DOCUMENT EXTRACT:
::::

20 So God dealt well with the midwives. And the people multiplied and grew very strong. 21 And because the midwives feared God, he gave them families.

This is the first action God takes in the story of Exodus, action on behalf of Shiphrah and Puah. Because of their fear of the Lord as the giver of life, God dealt well with them. Again it is re-affirmed that God was keeping his covenant promises. The people multiplied and grew very strong. Pharaoh’s plan B had also failed. In fact, even the Hebrew midwives, who were probably midwives because they couldn’t have any children, now had families of their own. So rather than a successful reduction of the Israelite population, now even the barren women are bearing their own children and the population is exploding. But the story does not end here with ‘and they all lived happily ever after’. Pharaoh moved on to plan C. As I said before, God’s blessing is not always sweet to the taste. God’s blessing does not make everything pleasant. God’s blessing is fruitfulness in the midst of affliction with the hope of future redemption. God’s blessing was on the Hebrew midwives and God was multiplying his people and making them strong, but opposition intensified.

::::

DATA:
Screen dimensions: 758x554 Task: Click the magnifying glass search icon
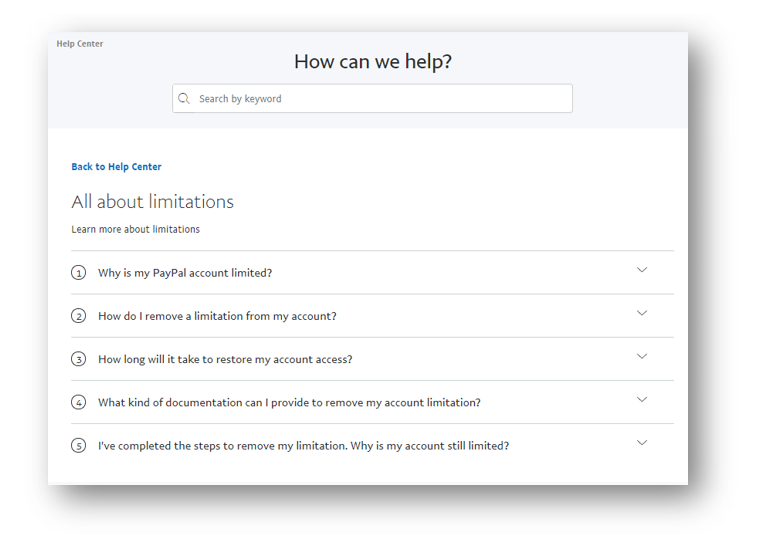click(184, 99)
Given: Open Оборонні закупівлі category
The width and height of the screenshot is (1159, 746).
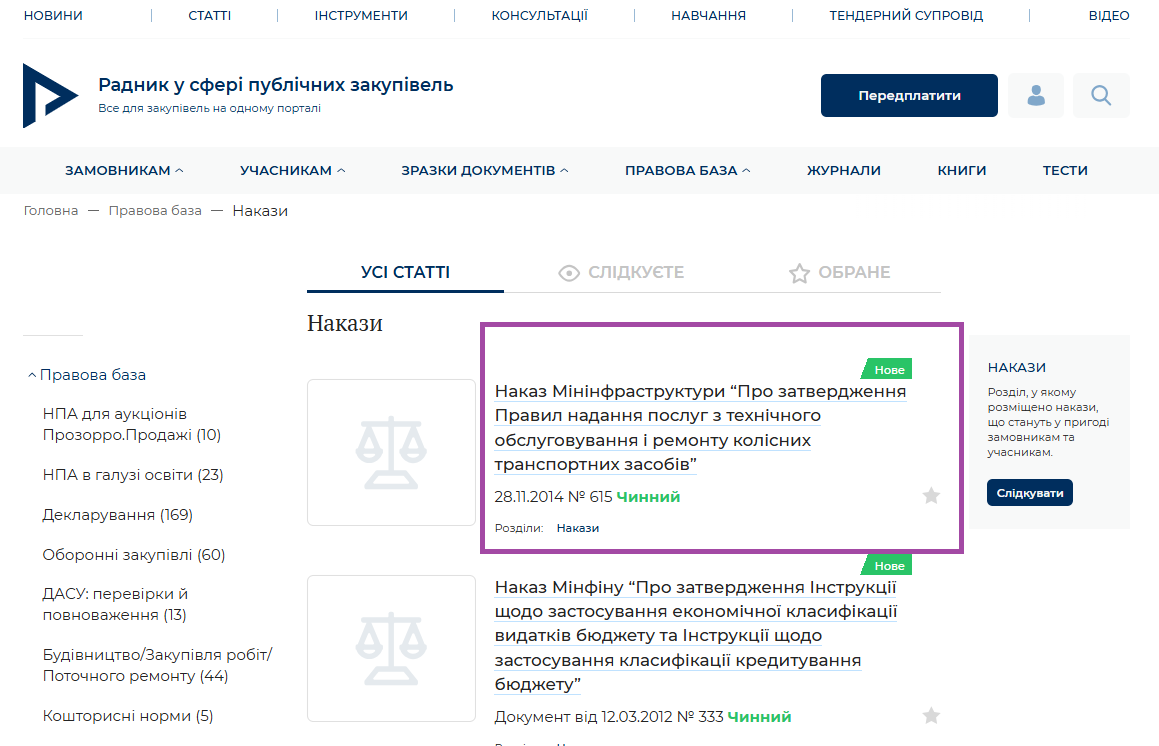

::::

TASKS AND EXERCISES:
1. Answer these questions about the commentary on the Hebrew midwives:
(a) According to the verse, why did God give the midwives families?
(b) What are the names of the midwives on whose behalf God takes his first action?
(c) How does the commentary define God's blessing?
2. Resume the commentary on the Hebrew midwives, picking up right after its final sentence.
The listing is not needed for this work.

TASK-BY-TASK ANSWERS:
1.
(a) Because the midwives feared God.
(b) Shiphrah and Puah.
(c) As fruitfulness in the midst of affliction with the hope of future redemption.

2.
22 Then Pharaoh commanded all his people, “Every son that is born to the Hebrews you shall cast into the Nile, but you shall let every daughter live.”

Pharaoh moves here from undercover operations to overt hostility. He calls on all the Egyptians to take action against the Israelites. First taskmasters, then God-fearing Hebrew midwives, now all his people. In the midst of God’s blessing, persecution intensifies.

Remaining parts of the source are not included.